§ **Extract provided**
——————————

Mary Price, on her own behalf and on behalf of a class of those similarly situated v. Indiana Department of Child Services Director, Indiana Department of Child Services
2016 Ind. App. LEXIS 391
| Ind. Ct. App. | 2016Background
- Mary Price, a DCS family case manager in Marion County, filed a verified class action alleging DCS violated I.C. § 31-25-2-5 by maintaining caseloads far above statutory maxima (should be ≤17 children for permanency workers); her caseload was ~43.
- Price sought declaratory/injunctive relief and an order of mandate compelling DCS to comply with the statutory caseload limits; she also sought class certification for all DCS FCMs.
- DCS moved to dismiss under Trial Rule 12(B)(6), arguing there is no private right of action to enforce the caseload statute and that Price had an adequate administrative remedy (Indiana Civil Service Complaint procedure).
- The trial court dismissed, holding (1) the statute confers only public benefits (no private cause of action) and (2) mandate was inappropriate because Price had not exhausted the Civil Service Complaint procedure.
- On appeal the court affirmed that no private cause of action exists under I.C. § 31-25-2-5 but reversed as to mandate, holding Price has public standing, administrative remedies are inadequate for this systemic claim, and the statute imposes a clear ministerial duty subject to a mandamus action.

——————————

§ **Supplied records**
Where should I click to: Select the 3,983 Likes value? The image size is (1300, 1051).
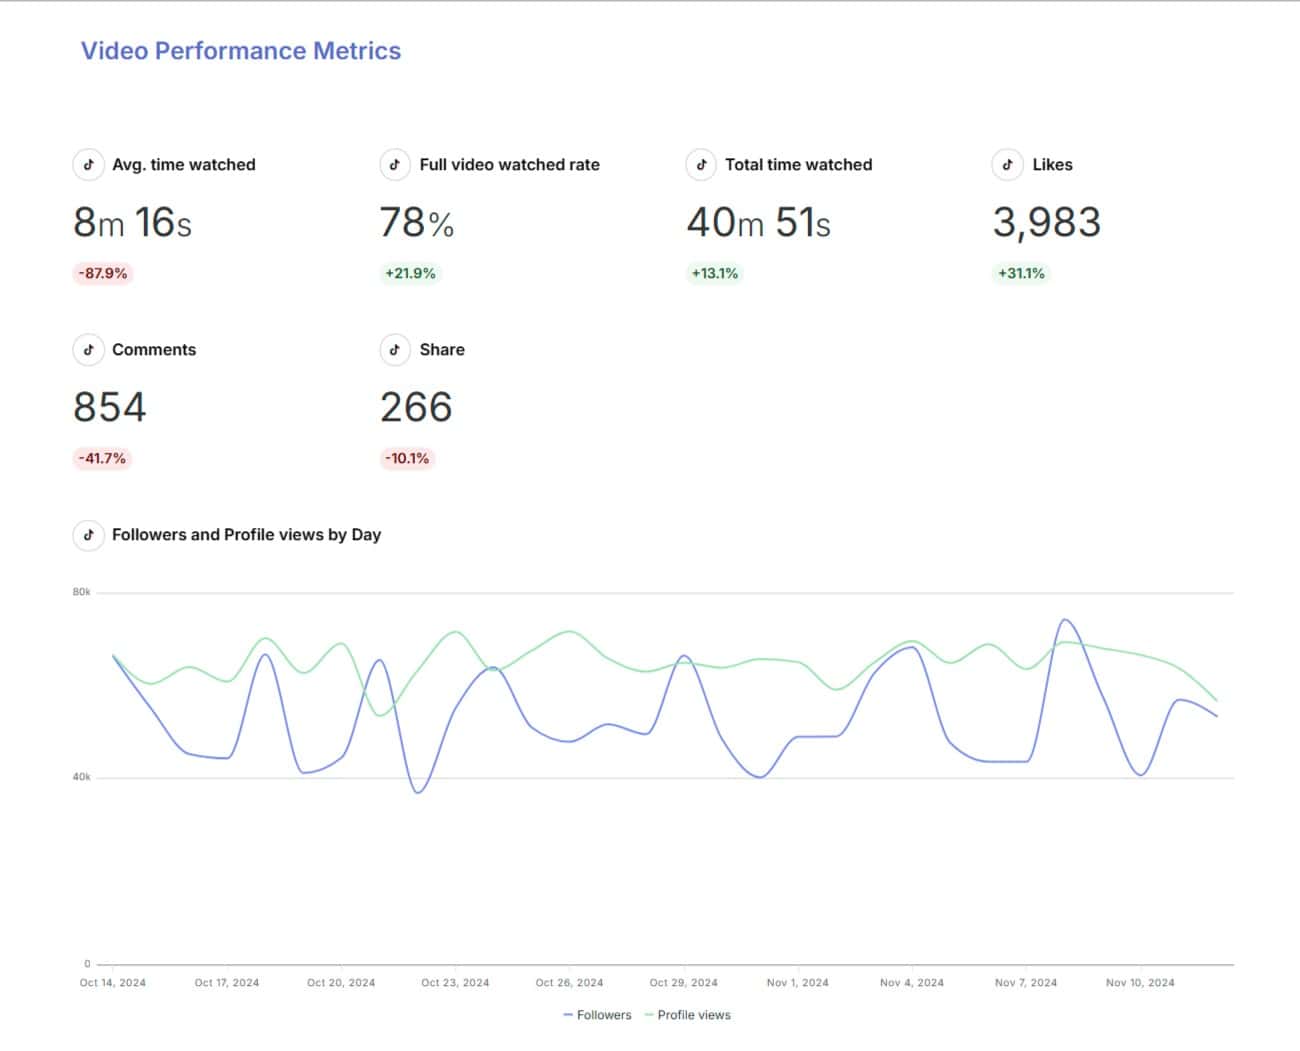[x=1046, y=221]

——————————

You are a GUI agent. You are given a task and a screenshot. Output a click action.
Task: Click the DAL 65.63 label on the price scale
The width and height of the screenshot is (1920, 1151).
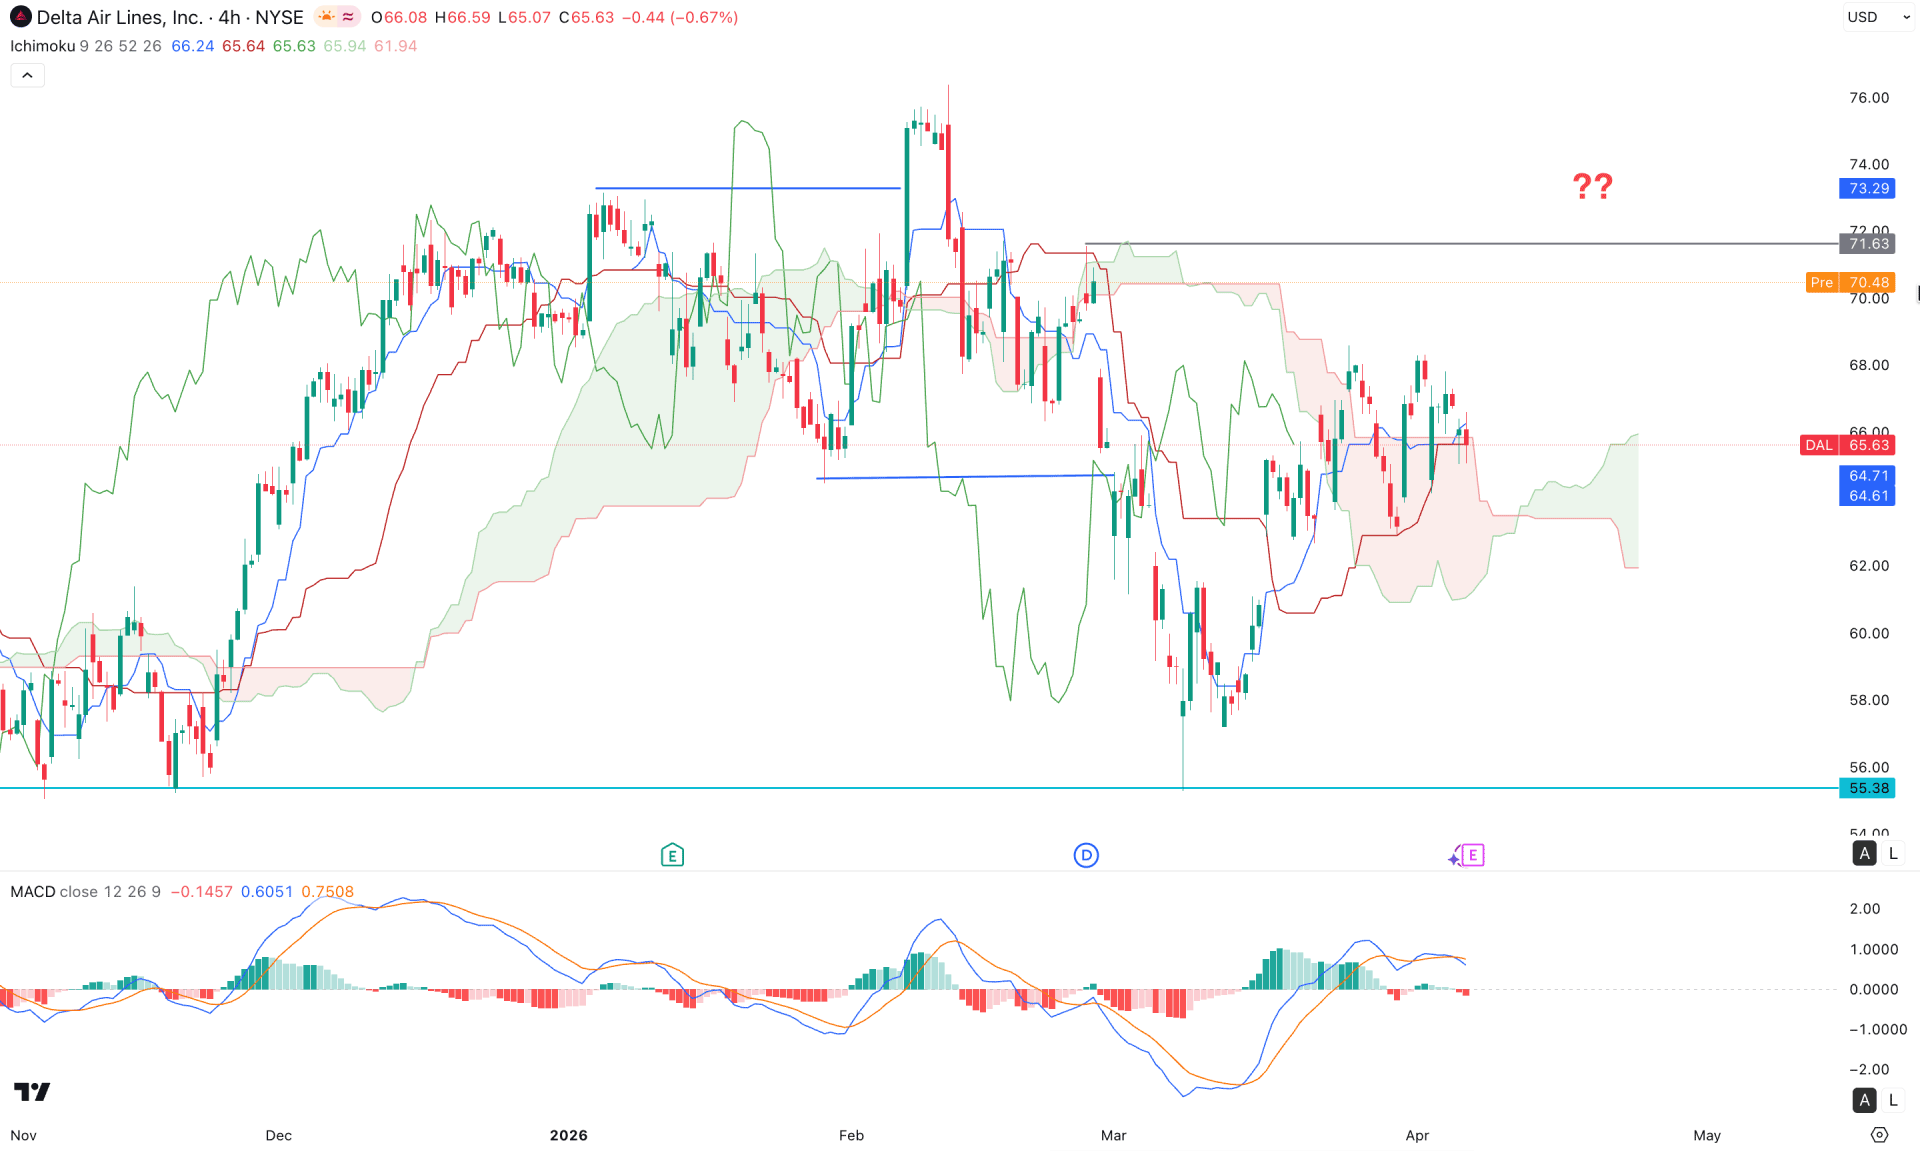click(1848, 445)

——————————

§ **Short task**
In three sentences, summarize the case summary on Price v. Indiana Department of Child Services.

§ **Exercise answer**
Mary Price, a DCS family case manager in Marion County with a caseload of about 43, filed a verified class action claiming DCS violated I.C. § 31-25-2-5 by keeping caseloads far above the statutory maxima, and she sought declaratory and injunctive relief and an order of mandate. The trial court dismissed the case, ruling that the statute confers only public benefits and that mandate was inappropriate because Price had not exhausted the Civil Service Complaint procedure. On appeal, the court affirmed that no private cause of action exists but reversed as to mandate, holding that Price has public standing, administrative remedies are inadequate for this systemic claim, and the statute imposes a clear ministerial duty.